任务清单:
A. 请从链表面试题文档中逐字照录一段,从“面试题15:链表中倒数第k个结点”起,到“pListHead || k <= 0)”为止(含这两处)。
B. 把链表面试题文档里以“题目:输入一个链表”开头的那一段改写成简短的要点列表,保留主要事实。
C. 列出链表面试题文档中两个ListNode结构体定义里出现的全部成员名,重复的只写一次。

文档摘录:
▬▬▬

面试题15:链表中倒数第k个结点
题目:输入一个链表,输出该链表中倒数第k个结点。为了符合大多数人的习惯,本题从1开始计数,即链表的尾节点是倒数第1个结点。例如一个链表有6个结点,从头结点开始它们的值依次是1、2、3、4、5、6。这个链表的倒数第3个结点是值为4的结点。链表结点定义如下:
struct ListNode
{
int m_nValue;
ListNode* m_pNext;
};解答:代码如下:
ListNode* FindKthToTail(ListNode* pListHead, unsigned int k)
{
if(NULL == pListHead || k <= 0)
{
return NULL;
}
ListNode *pFast = pListHead;
ListNode *pSlow = pListHead;
for(int i = 0;i < k - 1;++i)
{
if(pFast->m_pNext != NULL)
{
pFast = pFast->m_pNext;
}
else
{
return NULL;
}
}
while(pFast->m_pNext != NULL)
{
pFast = pFast->m_pNext;
pSlow = pSlow->m_pNext;
}
return pSlow;
}面试题16:反转链表
题目:定义一个函数,输入一个链表的头节点,反转该链表并输出反转后链表的头节点。链表结点的定义如下:
struct ListNode
{
int m_nKey;
ListNode* m_pNext;
};解答:代码如下:
ListNode* ReverseList(ListNode* pHead)
{
if(NULL == pHead)
{
return NULL;
}
if(NULL == pHead->m_pNext)

▬▬▬

数据条目:
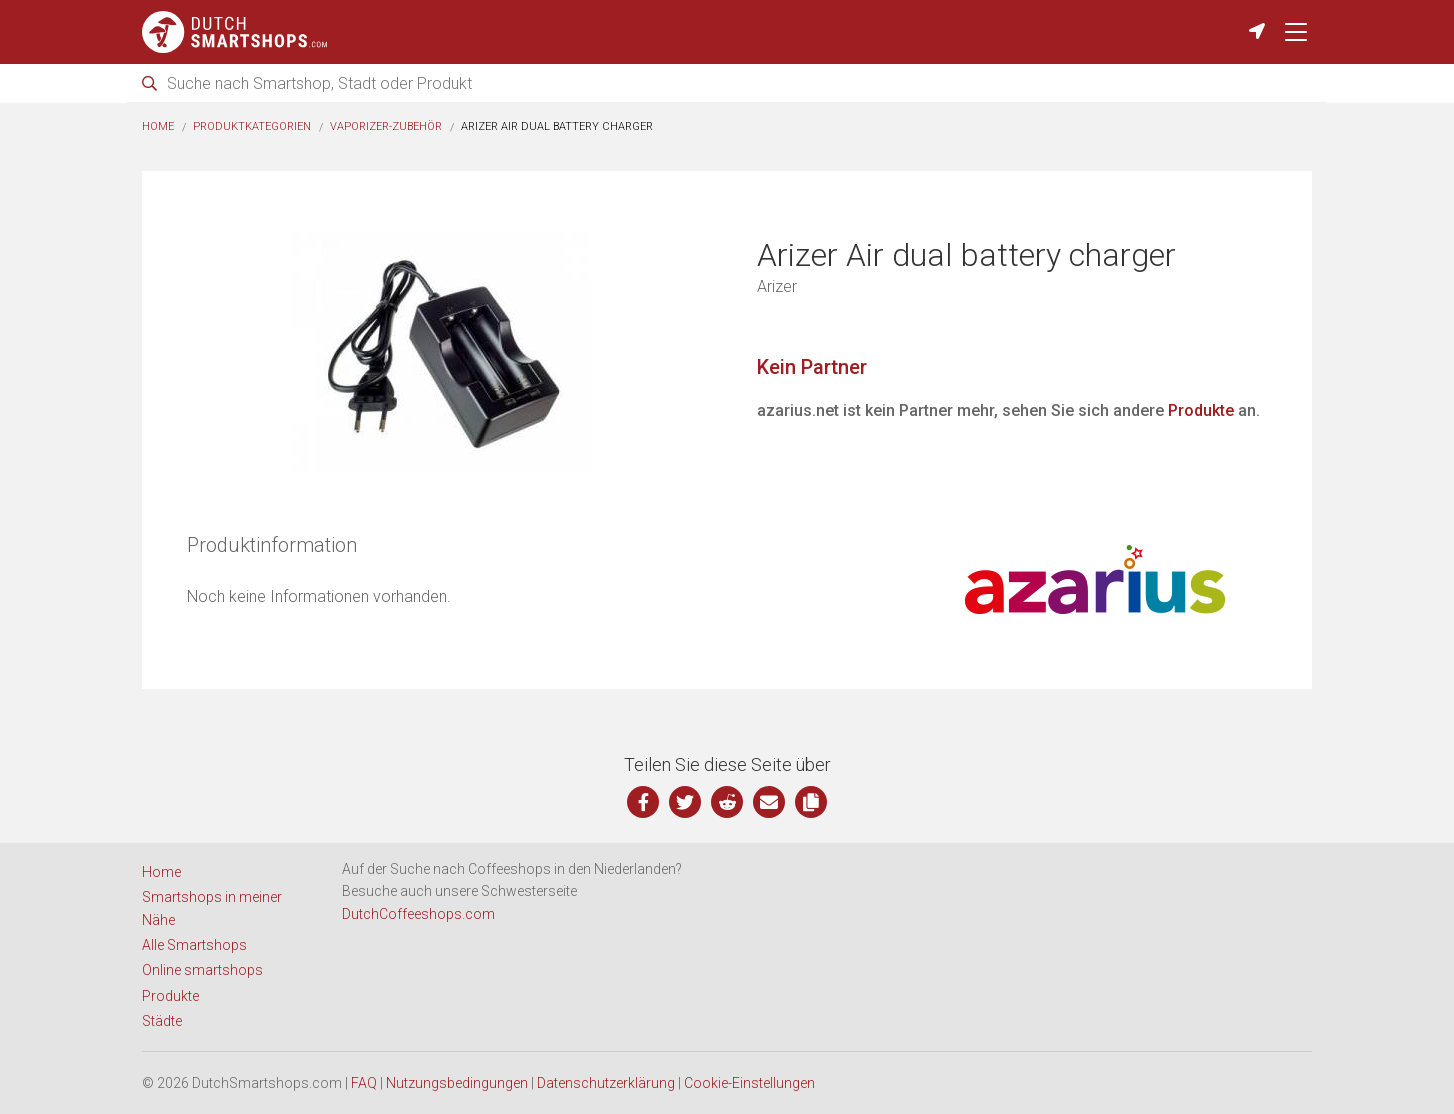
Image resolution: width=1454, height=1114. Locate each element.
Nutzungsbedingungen (457, 1083)
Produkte (1201, 410)
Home (158, 126)
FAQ (364, 1083)
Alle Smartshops (194, 945)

▬▬▬

最终结果:
A.
面试题15:链表中倒数第k个结点
题目:输入一个链表,输出该链表中倒数第k个结点。为了符合大多数人的习惯,本题从1开始计数,即链表的尾节点是倒数第1个结点。例如一个链表有6个结点,从头结点开始它们的值依次是1、2、3、4、5、6。这个链表的倒数第3个结点是值为4的结点。链表结点定义如下:
struct ListNode
{
int m_nValue;
ListNode* m_pNext;
};解答:代码如下:
ListNode* FindKthToTail(ListNode* pListHead, unsigned int k)
{
if(NULL == pListHead || k <= 0)

B.
- 输入一个链表,输出其中倒数第k个结点。
- 从1开始计数,链表的尾节点是倒数第1个结点。
- 示例:链表有6个结点,从头结点起值依次为1、2、3、4、5、6,倒数第3个结点是值为4的结点。

C. m_nValue、m_pNext、m_nKey